Oscar del Barco, Alternativas de lo posthumano. Textos reunidos, compilación y prólogo de Gabriel Livov y Pablo Gallardo, Buenos Aires, Caja Negra, 2010, 286 págs.

 

Difícil leer y comentar Alternativas de lo posthumano sin ponerlo de inmediato en relación con la carta abierta que Oscar del Barco envió a la revista cordobesa La Intemperie a fines de 2004, en la que, retomando el mandato bíblico “no matarás”, hacía público acto de contrición y convocaba a “todos los que de alguna manera simpatizamos o participamos, directa o indirectamente, en el movimiento Montoneros, en el ERP, en la FAR o en cualquier otra organización armada” a reconocer su responsabilidad y pedir abiertamente perdón por las muertes que su accionar había causado o alentado. Su intervención, como era de esperar, desencadenó una encendida polémica sobre la violencia revolucionaria en los años setenta en la Argentina, que encontró eco en las revistas Conjetural, Confines, El Ojo Mocho y El Interpretador, entre otras. Los textos fueron reunidos en libro por la Universidad Nacional de Córdoba en 2007 con el título Sobre la responsabilidad: no matar; las intervenciones continuaron y a comienzos de 2010 se publicó un segundo volumen de cartas y ensayos.
———
**TAREAS DEL EJERCICIO:**
**a)** Reescribe la parte de la reseña que empieza en "Oscar del Barco, Alternativas" y llega hasta "2010, 286 págs.", poniendo "Córdoba" en lugar de "Buenos Aires".
**b)** Según la reseña, ¿a qué revista envió Oscar del Barco su carta abierta?
**c)** Escribe cómo sigue la reseña de Alternativas de lo posthumano, desde el punto en que termina.

**MATERIAL APORTADO:**
———
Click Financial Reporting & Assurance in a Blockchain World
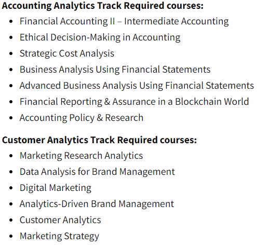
———
**RESPUESTAS POR TAREA:**
**a)**
Oscar del Barco, Alternativas de lo posthumano. Textos reunidos, compilación y prólogo de Gabriel Livov y Pablo Gallardo, Córdoba, Caja Negra, 2010, 286 págs.

**b)** A la revista cordobesa La Intemperie.

**c)**
En este contexto, no hubiera sorprendido que Pablo Gallardo y Gabriel Livov, autores del prólogo y editores de Alternativas de lo posthumano, una antología de ensayos que abarca los últimos treinta años de la producción de Del Barco, apelaran al recurso de presentarlo, en primer término, como “el autor de la carta abierta a La Intemperie”. Y por eso resulta significativo que hayan decidido no hacerlo. Es evidente su intención de evitar que se reduzca el pensamiento de Del Barco a esta coyuntura, enfatizando por el contrario la autonomía y coherencia interna de su trayectoria, y la dimensión filosófica de su obra. Se exige de nosotros una lectura atenta a las dificultades de una escritura que, nos advierten, no ahorra las inflexiones del pesimismo y la tragedia en su esfuerzo por pensar nuestra época, la del “fracaso histórico definitivo de cualquier alternativa política emancipatoria, el desencadenamiento nihilista de la técnica y la mundialización del sistema capitalista”, y por hacerlo sin concesiones, pues se trata no de la mera derrota de una generación, ni de la de ciertos ideales o valores, sino de “una derrota epocal de dimensiones planetarias”, lo que, claro está, no es asunto que deba ser tomado a la ligera.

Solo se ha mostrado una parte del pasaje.